== EXTRACTED TEXT ==

Thankfully, the game’s design rewards this type of experimentation and adventure. While the game certainly follows the collect-athon platforming ideas of its forebears, it differs from the N64’s golden era adventure titles in a few key ways. First, and most importantly, unlike Super Mario 64Super Mario Odyssey does not eject you from a stage after you collect a Power Moon. Instead, you’re free to continue exploring every nook and cranny in each kingdom. It’s a minor touch, but it makes the pure joy of exploration both seamless and engaging; uncovering another of the game’s secret Power Moons feels more a reward for curiosity and exploration than a checklist on a task sheet. The game’s second smart design choice only bolsters this novelty. This game is LOADED with Power Moons – 999, in fact – and they can be acquired in all manner of ways. Some can be encountered just hidden under rocks or atop trees; others require you to pull off some particularly nasty timed platforming or solve some tricky riddles. Players are rewarded for actions, regardless of how great or small, and in turn the game keeps compelling you to look in just one more place or try one more thing. It’s amazing how natural it feels, and the game’s smart departure from the 1-Up based life system in favor of merely debiting your coin purse ten ducats every time you die ensures that you only pay a small price for trying something new and failing at it. Death and failure itself become just an organic part of the experimentation and adventure process, and players are encouraged to keep trying rather than punished for doing something outside the box.

== THINGS TO DO ==
- A) Summarize the passage about Super Mario Odyssey's design in two sentences.
- B) According to the passage about Super Mario Odyssey's design, what does the player lose each time they die?

== RAW DATA ==

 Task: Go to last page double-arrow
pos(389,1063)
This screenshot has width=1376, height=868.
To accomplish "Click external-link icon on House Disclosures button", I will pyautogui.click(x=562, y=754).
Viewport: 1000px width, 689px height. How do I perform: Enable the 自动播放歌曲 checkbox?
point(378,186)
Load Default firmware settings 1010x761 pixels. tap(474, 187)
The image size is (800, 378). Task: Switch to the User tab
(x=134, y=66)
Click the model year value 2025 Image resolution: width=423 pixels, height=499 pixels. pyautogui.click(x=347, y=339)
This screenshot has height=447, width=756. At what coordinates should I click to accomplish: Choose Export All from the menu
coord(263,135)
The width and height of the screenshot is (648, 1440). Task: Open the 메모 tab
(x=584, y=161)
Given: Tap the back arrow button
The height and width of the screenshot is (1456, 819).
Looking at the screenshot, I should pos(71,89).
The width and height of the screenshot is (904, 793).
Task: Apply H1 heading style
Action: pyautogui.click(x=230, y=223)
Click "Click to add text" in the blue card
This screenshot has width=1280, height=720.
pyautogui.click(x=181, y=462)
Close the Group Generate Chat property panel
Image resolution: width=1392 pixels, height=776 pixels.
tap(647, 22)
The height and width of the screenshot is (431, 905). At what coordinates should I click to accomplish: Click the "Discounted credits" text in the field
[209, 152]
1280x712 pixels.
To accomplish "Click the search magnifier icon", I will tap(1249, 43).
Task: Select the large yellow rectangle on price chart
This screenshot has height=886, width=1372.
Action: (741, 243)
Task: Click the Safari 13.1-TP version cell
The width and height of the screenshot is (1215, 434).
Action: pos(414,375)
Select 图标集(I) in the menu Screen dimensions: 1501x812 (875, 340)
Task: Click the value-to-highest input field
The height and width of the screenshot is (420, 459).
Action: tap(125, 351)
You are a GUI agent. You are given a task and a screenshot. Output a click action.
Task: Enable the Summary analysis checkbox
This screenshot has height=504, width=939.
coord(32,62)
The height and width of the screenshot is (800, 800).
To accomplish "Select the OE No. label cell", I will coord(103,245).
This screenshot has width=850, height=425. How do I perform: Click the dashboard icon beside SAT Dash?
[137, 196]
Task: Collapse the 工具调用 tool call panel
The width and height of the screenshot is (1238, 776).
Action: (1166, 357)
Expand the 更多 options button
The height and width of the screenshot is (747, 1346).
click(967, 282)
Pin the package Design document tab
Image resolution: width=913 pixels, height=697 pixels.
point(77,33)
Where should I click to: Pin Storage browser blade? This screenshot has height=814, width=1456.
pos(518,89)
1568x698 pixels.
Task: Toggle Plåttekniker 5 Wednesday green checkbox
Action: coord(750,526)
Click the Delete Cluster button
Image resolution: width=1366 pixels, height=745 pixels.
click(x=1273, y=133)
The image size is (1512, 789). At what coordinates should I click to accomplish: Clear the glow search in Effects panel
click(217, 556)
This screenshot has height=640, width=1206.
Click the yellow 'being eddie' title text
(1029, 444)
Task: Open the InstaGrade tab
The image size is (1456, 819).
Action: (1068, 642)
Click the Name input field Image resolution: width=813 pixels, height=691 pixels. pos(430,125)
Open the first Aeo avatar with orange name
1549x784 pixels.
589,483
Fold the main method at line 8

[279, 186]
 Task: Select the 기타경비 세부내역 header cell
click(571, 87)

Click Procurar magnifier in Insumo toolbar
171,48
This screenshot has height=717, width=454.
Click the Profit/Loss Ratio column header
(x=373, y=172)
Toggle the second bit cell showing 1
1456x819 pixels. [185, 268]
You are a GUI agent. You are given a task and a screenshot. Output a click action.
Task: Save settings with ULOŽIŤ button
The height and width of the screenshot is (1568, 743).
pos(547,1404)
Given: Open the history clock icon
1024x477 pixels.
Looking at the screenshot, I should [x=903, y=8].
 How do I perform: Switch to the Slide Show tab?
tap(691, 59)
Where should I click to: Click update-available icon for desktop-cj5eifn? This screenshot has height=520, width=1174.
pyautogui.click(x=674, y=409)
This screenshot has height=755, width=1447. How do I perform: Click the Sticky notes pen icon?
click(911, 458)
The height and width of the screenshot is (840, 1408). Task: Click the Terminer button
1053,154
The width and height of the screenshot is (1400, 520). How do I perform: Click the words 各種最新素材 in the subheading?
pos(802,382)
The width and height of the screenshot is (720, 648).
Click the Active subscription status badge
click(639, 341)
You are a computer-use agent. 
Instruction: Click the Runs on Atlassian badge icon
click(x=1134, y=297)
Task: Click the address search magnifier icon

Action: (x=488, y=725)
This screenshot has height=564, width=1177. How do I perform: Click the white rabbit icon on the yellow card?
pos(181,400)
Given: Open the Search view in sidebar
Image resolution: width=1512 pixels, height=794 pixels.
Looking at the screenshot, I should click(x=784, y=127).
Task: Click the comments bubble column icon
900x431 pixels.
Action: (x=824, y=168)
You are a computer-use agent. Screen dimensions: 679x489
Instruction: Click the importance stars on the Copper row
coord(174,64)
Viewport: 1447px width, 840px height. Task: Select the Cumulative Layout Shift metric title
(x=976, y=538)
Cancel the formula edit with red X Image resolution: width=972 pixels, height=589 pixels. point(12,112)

== TASK RESPONSES ==
- A) Super Mario Odyssey rewards exploration because, unlike Super Mario 64, it doesn't eject the player from a stage after a Power Moon is collected. It also packs in 999 Power Moons gained in many ways, and a death costs only ten coins instead of a life, so failure becomes part of experimenting.

- B) Ten coins are debited from the player's coin purse.